## [TASK STATEMENT]
Among the entries below, take the line with "Task: Click the Fragplace" and the line with "644x362 pixels. At", and output them and every line between them exactly, with nothing else.

(Records from a data source)
+---+
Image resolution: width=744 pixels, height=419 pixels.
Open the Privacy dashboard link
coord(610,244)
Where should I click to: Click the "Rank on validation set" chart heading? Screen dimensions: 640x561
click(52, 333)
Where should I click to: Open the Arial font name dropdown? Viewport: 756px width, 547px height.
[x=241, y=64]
+---+
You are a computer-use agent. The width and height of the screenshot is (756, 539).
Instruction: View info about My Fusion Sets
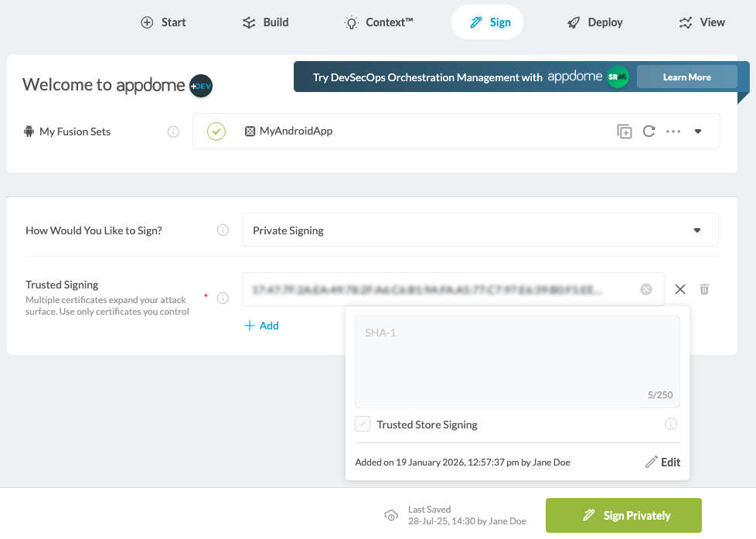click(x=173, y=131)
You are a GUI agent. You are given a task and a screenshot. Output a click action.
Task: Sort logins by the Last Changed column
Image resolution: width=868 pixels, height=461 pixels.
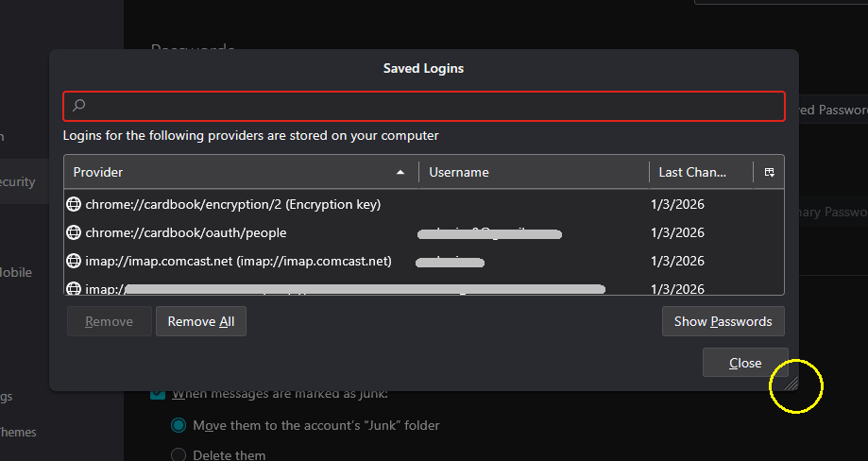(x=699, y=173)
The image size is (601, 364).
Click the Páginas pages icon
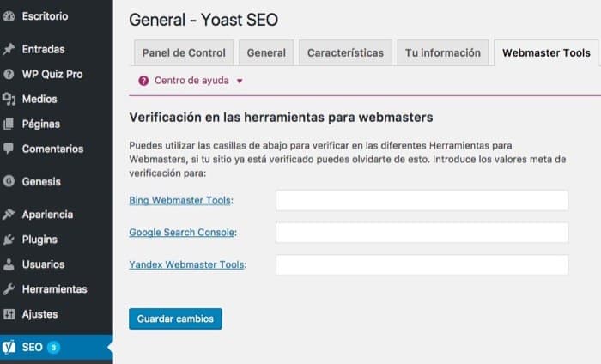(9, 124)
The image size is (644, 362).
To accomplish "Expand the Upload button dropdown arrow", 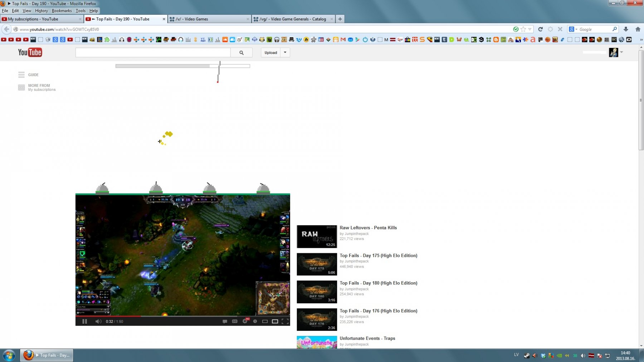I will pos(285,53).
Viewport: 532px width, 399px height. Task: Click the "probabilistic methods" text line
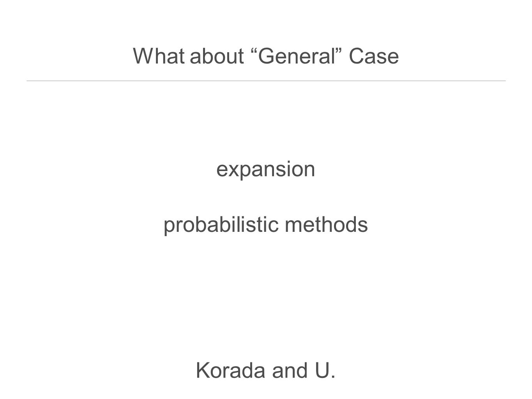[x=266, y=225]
+---+
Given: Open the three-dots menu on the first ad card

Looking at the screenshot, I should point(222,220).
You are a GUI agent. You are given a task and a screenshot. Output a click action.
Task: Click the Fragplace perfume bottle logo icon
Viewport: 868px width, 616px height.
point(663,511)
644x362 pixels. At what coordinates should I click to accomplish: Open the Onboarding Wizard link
+---+
## [YOUR SOLUTION]
Task: Click the Fragplace perfume bottle logo icon
Viewport: 868px width, 616px height.
point(663,511)
644x362 pixels. At what coordinates should I click to accomplish: Open the Onboarding Wizard link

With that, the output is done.